Is the updated mathematica plug-in for TeXmacs available somewhere? Would be great :-).

Cheers,
Peter.

On Apr 20, 2012, at 3:01 PM, BB wrote:


I just received a confirmation from the organiser of  the Mathematica Symposium of Users ( London June 11th-13th 2012 ) , that my paper has been accepted.
You can find below the text of the abstract i sent (one month ago).

Some participants of this meeting will likely want to try TeXmacs.
It would be great -if possible - to provide them an installable version of a plugin Mathematica.
I have myself a version of Andrey's plugin, working well on my mac thanks to the great help of Philippe and Miguel,
but I'm unable to summarize how Miguel did that job  ( i kept all the stuff generated during the compilation ).

I would appreciate any idea/advice on what should possibly say/show/ask at the meeting.

bertrand


----

Abstract:

As a regular user of both Mathematica and the editing platform GNU-TeXmacs, I started about two years ago developing some packages for interfacing Mathematica and TeXmacs. That allowed me to export most of the Mathematica expressions into TeXmacs, and to generate most of the TeXmacs objects ( graphical elements, tables ) using Mathematica.

 On the basis of this I developed some pedagogic material, with numerous examples of application, easily  available via a TeXmacs plugin-menu.
Some of these features of this program are:

- Ability to generate sophisticated mixtures of graphs and text ( 2D ), such that: graphs, diagrams, fregean ideography, development of euclidian division etc...
  Using TeXmacs  in place of the standard Mathematica front end, all the results can be reedited in the friendly framework of TeXmacs  with its high-quality typesetting,    and printed with a LaTeX quality.

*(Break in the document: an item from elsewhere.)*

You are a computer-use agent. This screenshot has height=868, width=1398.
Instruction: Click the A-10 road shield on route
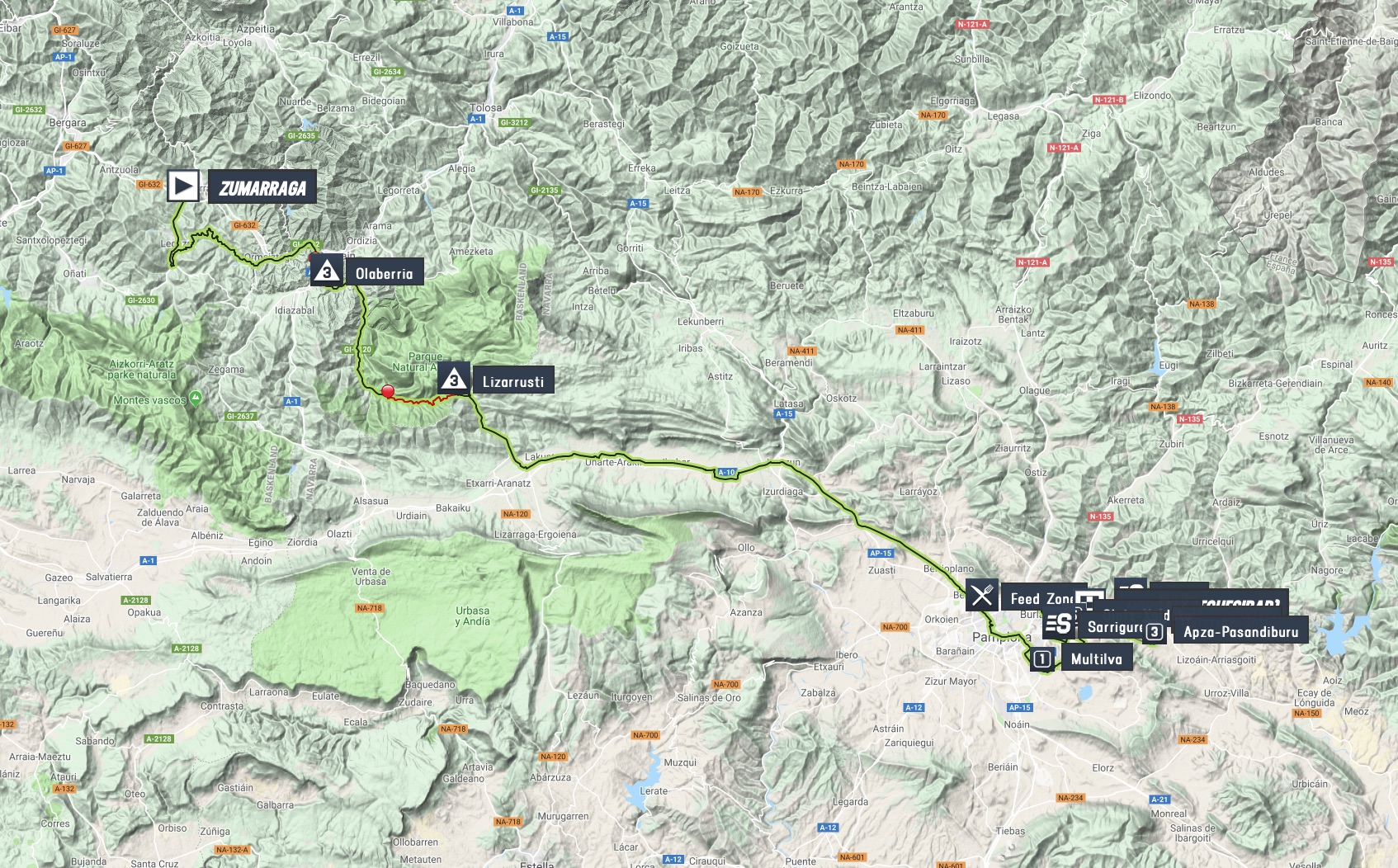[x=726, y=473]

- Possibility of doing some step by step constructions in geometry ( but not dynamic ) like adding geometrical elements
  ( points, segment by  points, parallel to segment by other points, circle, squares, polygons  ... )
 
- Possibility to import data from a ( TeXmacs ) file containing arrays or geometric figures for evaluating coordinates, angles, distances, areas...

- Possible transformations (2D) of most of the geometric objects ( combination of translations, rotations, symmetries, Möbius )

- Representation of the solutions of some differential equations associate to a given direction vectorial files.
   ( Unsing TeXmacs, we can add points manually in a region of the vectorial field or by introducing the coordinates.
   The analytic solutions ( for the curves by each given point ) are written in an associated table ).

- Basic curve and (multi-curves ) stretching, with representation of intersections and extrema. Curves of regression.
  
- Finding the properties of binary operations ( associativity, commutativity conditions for structure of group ) or binary relation
  ( reflexivity, transitivity, symmetry ) for finite sets of various object ( numbers, matrices, functions ) .



-----------------  messages relative to this subject  ------

Le 17.03.12 11:51, Joris van der Hoeven a écrit :
Dear Bertrand,

Sure!

I do think however that it would be necessary to make things easier to use.
In particular, we should try hard to integrate your work directly into
the existing Mathematica plug-in (and if possible, by keeping backward
compatabiliy; at home, I still have an old version of Mathematica that
Andrey gave me; I can test any improvements you make using that version).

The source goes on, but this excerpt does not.